Anybody who has seen Jurassic Park or its follow-ups will know exactly what to expect with Jurassic World. There is nothing new in this latest incarnation of the dinosaur franchise that sets it apart from the original film/s. In fact, it really seems that this is a reboot designed entirely to attract an audience not overly familiar with the originals because there is no real narrative or character connections with the previous chapters other than the setting and the basic premise; a theme park established on an island near Costa Rica that is essentially a zoo for dinosaurs.
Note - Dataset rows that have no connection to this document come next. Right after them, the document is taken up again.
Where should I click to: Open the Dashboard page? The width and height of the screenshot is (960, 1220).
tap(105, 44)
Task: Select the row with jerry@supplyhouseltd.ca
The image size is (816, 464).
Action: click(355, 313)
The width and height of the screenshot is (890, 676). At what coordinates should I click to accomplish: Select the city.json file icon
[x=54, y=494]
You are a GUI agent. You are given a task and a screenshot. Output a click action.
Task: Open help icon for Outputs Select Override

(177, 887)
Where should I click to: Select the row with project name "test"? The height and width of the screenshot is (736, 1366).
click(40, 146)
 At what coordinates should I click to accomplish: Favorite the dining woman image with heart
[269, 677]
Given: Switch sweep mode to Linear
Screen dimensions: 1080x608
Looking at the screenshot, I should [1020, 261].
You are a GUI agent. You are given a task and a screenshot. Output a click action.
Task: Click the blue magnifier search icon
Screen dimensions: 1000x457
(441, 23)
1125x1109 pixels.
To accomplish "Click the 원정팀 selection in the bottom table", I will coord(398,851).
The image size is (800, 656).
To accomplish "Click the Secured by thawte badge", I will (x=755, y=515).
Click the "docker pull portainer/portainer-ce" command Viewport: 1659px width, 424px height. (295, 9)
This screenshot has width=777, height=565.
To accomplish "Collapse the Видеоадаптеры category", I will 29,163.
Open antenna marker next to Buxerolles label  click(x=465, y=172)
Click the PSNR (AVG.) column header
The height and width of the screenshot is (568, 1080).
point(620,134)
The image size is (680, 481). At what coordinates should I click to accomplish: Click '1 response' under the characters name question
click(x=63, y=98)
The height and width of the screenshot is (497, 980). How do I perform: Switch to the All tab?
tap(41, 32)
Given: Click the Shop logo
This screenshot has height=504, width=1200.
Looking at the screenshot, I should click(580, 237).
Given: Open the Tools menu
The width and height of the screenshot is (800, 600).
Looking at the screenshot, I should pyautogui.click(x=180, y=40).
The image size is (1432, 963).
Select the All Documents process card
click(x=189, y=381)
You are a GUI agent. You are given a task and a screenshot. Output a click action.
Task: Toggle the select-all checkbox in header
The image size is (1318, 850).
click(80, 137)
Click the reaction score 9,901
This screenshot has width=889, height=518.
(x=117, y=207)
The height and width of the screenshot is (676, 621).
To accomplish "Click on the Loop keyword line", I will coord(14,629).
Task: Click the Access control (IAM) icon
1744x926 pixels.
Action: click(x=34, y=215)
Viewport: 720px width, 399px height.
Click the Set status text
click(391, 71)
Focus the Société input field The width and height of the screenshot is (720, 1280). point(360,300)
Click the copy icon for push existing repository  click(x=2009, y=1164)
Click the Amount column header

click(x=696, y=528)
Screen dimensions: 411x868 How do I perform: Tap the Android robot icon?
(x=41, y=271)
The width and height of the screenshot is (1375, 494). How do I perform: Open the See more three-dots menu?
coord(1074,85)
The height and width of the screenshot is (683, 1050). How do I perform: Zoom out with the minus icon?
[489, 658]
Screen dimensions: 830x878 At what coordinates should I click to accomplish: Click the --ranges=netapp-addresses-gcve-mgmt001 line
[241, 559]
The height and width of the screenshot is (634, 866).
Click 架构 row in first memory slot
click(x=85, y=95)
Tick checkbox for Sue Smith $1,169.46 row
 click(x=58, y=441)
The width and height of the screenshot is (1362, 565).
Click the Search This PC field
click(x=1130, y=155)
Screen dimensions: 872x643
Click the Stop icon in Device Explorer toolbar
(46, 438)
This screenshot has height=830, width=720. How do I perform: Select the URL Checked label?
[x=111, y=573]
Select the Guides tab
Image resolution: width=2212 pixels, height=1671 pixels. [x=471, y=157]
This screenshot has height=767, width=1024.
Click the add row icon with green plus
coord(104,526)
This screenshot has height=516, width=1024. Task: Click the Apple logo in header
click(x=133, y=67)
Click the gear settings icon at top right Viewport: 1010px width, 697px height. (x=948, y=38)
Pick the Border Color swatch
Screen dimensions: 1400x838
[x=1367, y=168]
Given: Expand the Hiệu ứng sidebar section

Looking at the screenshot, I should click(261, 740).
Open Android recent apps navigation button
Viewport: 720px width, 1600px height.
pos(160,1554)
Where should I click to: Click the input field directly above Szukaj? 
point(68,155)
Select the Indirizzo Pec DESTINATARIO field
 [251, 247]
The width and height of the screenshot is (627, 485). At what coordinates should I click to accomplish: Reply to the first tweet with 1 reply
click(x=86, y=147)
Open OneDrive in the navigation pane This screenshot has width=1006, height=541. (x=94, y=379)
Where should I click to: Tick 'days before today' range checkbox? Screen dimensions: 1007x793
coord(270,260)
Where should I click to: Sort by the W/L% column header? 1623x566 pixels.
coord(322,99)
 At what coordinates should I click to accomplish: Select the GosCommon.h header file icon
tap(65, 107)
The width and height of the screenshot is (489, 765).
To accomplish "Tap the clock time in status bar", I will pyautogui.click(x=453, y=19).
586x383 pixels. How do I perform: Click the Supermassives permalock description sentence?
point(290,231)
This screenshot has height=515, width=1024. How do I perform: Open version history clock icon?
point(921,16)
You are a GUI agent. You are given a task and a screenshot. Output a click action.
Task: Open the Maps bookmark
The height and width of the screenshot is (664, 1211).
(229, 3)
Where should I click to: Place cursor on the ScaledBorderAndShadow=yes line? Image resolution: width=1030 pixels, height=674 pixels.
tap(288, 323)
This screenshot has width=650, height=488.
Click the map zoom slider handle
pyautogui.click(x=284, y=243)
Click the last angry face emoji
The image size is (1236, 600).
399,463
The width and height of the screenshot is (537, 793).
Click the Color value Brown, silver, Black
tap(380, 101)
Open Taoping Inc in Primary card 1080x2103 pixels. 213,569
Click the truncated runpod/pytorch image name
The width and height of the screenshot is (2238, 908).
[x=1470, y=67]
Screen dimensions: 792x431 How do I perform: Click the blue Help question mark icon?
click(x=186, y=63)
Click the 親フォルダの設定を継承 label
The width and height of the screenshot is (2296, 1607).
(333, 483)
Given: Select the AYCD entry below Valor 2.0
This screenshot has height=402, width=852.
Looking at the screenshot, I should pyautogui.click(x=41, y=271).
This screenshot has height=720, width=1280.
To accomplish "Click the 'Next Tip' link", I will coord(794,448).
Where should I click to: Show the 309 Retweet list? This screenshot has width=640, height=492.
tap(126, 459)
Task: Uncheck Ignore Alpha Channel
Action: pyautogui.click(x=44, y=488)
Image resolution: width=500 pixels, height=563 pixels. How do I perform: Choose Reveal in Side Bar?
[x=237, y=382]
The island is plunged into chaos when a genetically modified super-dinosaur escapes captivity. Nothing that happens in this film, nor who it happens to, comes as a surprise and given the record-breaking box office figures it has racked up, it seems that is just how audiences like it. All the requisite characters are in place; a couple of moppets in danger, a cocky hero and the girl who loves him but can’t bring herself to admit it, a mad scientist, the billionaire owner and the obligatory bad guy whose fate is a foregone conclusion the minute he appears on screen. In fact, several of the characters are so clichéd in their construction and their demise so inevitable that our only interest in them is the fun to be had in guessing when, and how, they will be despatched. This is formulaic filmmaking writ large in which digital effects and technical wizardry are privileged over characterisation, performance, logic and common sense.
Some 22 years after the first failed attempt to establish a dinosaur habitat on Isla Nublar, a fully-functioning theme park is now in operation. Claire (Bryce Dallas Howard) manages the facility and, desperate for a new attraction to lure tourists, has commissioned the creation of a new hybrid species. Needless to say, the man in charge of this creation (Dr Henry Wu, played by Law & Order’s BD Wong) goes a little overboard in his experimentation and the result is Indominous Rex, a creature bigger and more intelligent than anybody could have imagined. Rex escapes, chaos reigns, people die and the hero saves the day. Sound familiar? This is a far cry from the low-key yet delightful sci-fi comedy Safety Not Guaranteed, the previous film from director Colin Trevorrow.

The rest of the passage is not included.